Effects of long-term physical exercise on skeletal muscles in senescence-accelerated mice (SAMP8)

Biosci Biotechnol Biochem. 2019 Mar;83(3):518-524. doi: 10.1080/09168451.2018.1547625. Epub 2018 Dec 12.


We examined the effect of long-term exercise on the prevention of sarcopenia using a senescence-accelerated-prone mice (SAMP8) model. Mice were housed in a wheel cage for 25 weeks to increase voluntary exercise. At week 23, endurance running capacity was examined using a treadmill.
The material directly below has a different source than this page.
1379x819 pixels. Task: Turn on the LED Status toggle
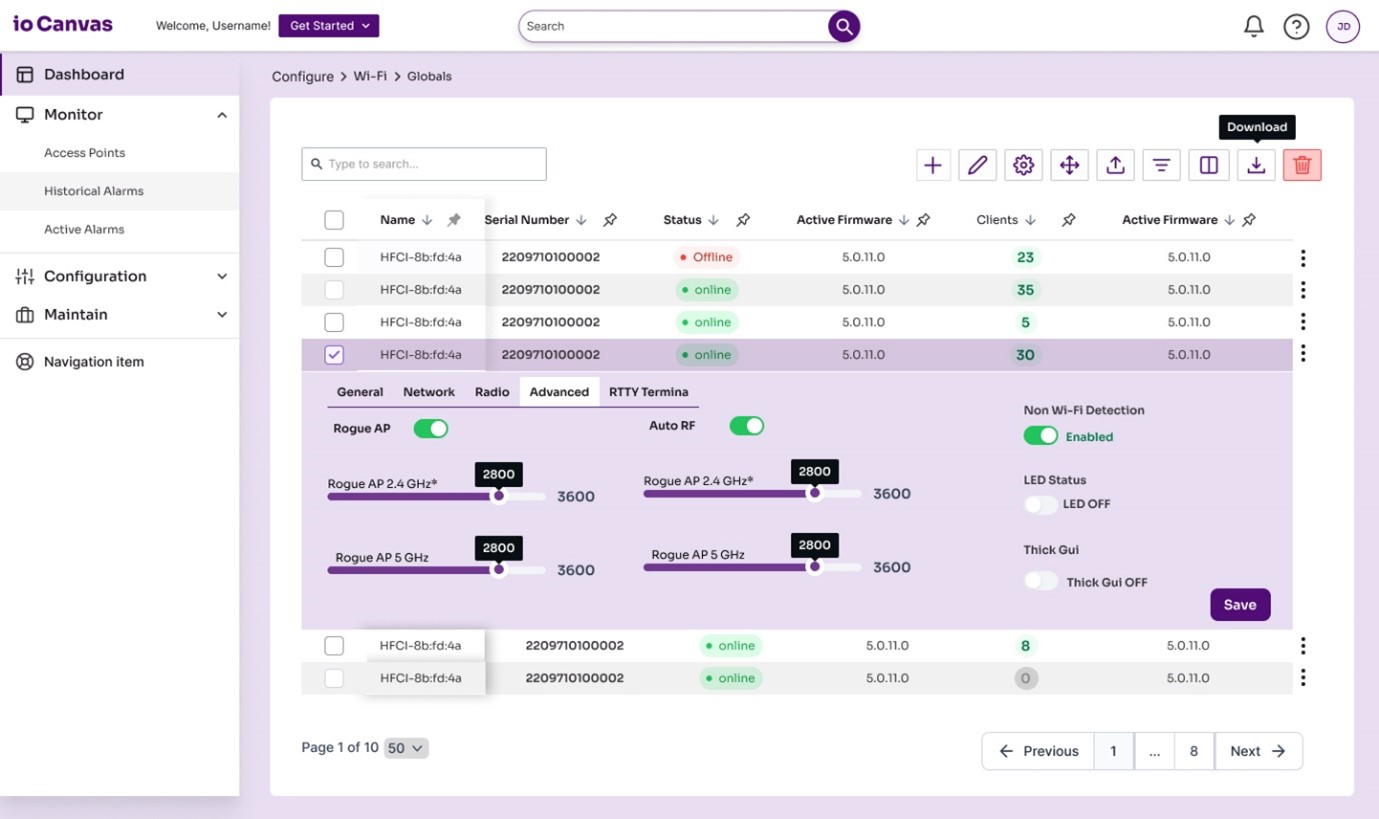point(1040,504)
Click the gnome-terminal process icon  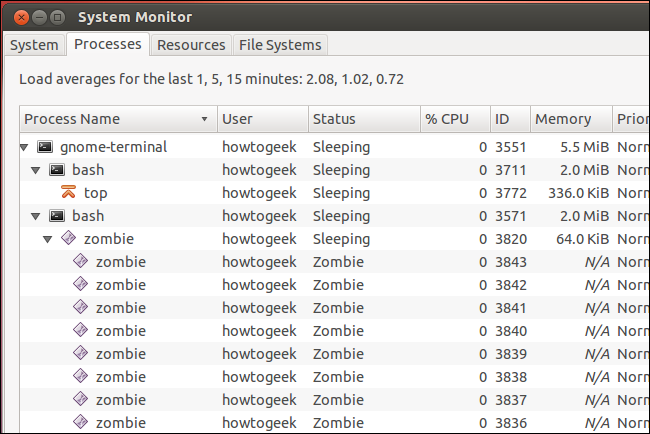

In a treadmill running test, the wheel cage group had increased endurance running capacity, which suggests that aging-related loss of muscle function was recovered by long-term exercise. Mice were sacrificed and microarray analysis revealed that genes involved in protein synthesis and degradation were upregulated in the skeletal muscles of the wheel cage group, suggesting accelerated protein turnover. Total body and adipose tissue weights decreased following the use of the wheel cage. Thus, long-term, spontaneous physical exercise may assist in recovering from aging-related sarcopenia (loss of muscle function) and obesity.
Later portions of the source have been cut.